Action item - Where the records below reach the line containing "Nord Lease AG (152, 348)", start transcribing, and end with the line containing "Typostudio Buschbeck (263, 2284)", exactly and with nothing else added.

Stored data:
= = = = = = =

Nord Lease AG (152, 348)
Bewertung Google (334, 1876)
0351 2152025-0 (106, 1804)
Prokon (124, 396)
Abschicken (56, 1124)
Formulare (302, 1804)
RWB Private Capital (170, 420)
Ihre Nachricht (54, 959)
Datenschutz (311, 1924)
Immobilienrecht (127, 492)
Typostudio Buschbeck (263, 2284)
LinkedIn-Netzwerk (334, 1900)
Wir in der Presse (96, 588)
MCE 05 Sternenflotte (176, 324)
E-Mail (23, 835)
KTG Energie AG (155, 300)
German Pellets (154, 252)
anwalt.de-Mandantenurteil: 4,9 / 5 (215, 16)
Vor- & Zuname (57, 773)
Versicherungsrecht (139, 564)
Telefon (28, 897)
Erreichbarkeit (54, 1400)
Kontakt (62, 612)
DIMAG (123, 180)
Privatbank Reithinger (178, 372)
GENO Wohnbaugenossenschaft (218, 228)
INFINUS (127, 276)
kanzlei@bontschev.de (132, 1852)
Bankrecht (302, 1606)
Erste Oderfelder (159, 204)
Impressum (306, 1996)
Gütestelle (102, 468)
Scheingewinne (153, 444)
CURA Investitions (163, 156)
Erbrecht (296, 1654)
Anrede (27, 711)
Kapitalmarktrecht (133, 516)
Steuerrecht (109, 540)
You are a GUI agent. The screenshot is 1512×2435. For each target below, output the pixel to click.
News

= = = = = = =

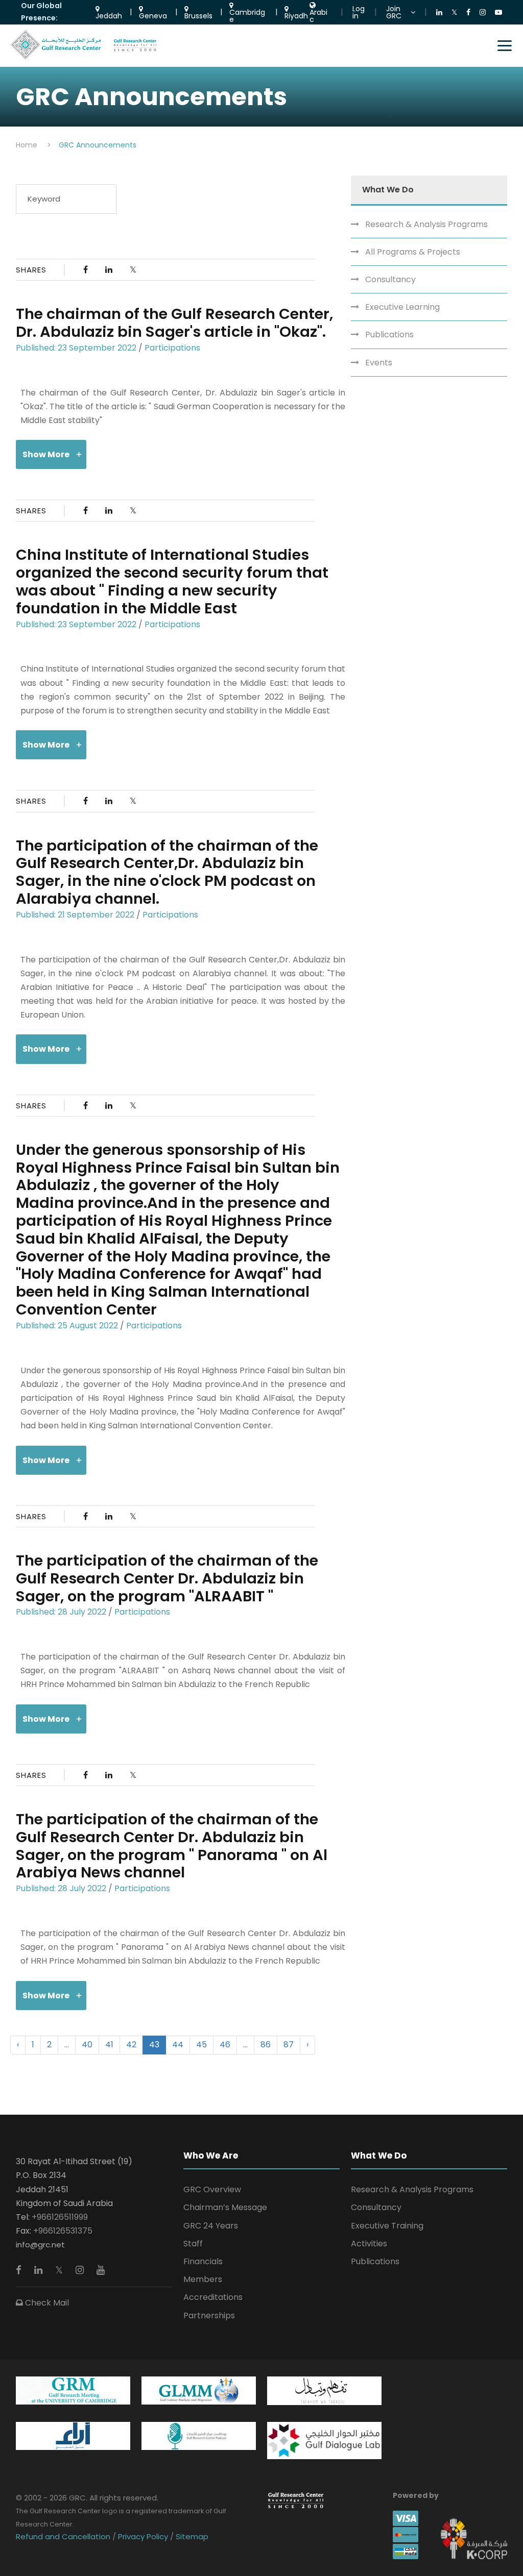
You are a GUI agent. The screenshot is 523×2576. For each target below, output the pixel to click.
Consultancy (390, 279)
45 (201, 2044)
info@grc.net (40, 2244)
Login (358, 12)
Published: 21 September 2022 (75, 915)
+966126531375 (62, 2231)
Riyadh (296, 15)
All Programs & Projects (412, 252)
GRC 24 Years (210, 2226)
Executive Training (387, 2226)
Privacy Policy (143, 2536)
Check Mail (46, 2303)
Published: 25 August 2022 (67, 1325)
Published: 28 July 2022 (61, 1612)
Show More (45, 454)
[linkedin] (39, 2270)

= = = = = = =

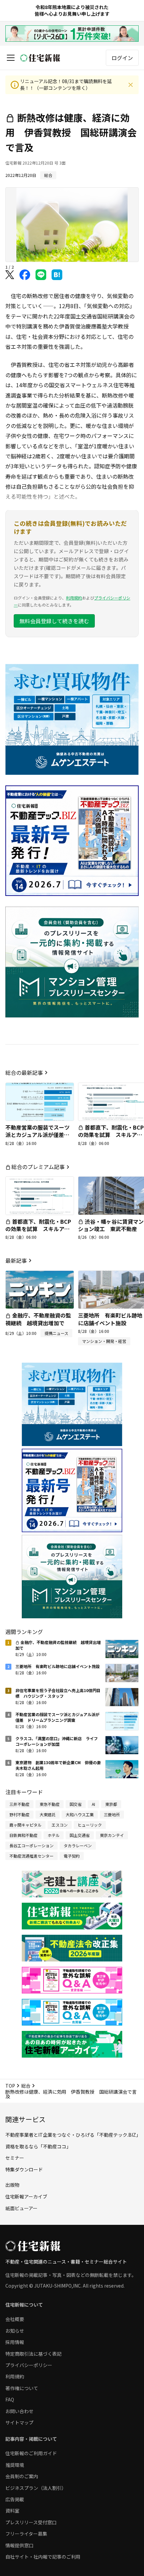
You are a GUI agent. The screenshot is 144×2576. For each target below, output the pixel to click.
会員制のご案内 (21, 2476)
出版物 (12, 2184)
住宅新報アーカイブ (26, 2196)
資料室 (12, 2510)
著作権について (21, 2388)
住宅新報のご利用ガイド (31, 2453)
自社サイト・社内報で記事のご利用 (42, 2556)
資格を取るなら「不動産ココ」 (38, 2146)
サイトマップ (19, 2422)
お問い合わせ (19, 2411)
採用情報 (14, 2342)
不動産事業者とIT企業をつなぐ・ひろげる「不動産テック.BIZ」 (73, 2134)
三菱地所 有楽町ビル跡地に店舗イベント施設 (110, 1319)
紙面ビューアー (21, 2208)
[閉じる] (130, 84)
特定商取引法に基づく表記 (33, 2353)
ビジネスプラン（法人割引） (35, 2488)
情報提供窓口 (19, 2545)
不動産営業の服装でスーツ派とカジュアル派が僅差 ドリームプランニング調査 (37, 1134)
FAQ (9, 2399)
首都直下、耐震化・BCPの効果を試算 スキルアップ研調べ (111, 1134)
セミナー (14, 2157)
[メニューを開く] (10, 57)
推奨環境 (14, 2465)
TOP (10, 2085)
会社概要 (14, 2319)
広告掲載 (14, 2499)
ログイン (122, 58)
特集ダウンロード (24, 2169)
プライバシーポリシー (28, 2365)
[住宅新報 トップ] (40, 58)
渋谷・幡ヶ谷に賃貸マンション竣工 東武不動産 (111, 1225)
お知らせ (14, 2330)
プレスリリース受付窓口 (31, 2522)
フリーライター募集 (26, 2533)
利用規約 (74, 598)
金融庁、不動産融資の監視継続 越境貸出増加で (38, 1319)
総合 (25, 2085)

= = = = = = =

Your response -
Nord Lease AG (152, 348)
Bewertung Google (334, 1876)
0351 2152025-0 (106, 1804)
Prokon (124, 396)
Abschicken (56, 1124)
Formulare (302, 1804)
RWB Private Capital (170, 420)
Ihre Nachricht (54, 959)
Datenschutz (311, 1924)
Immobilienrecht (127, 492)
Typostudio Buschbeck (263, 2284)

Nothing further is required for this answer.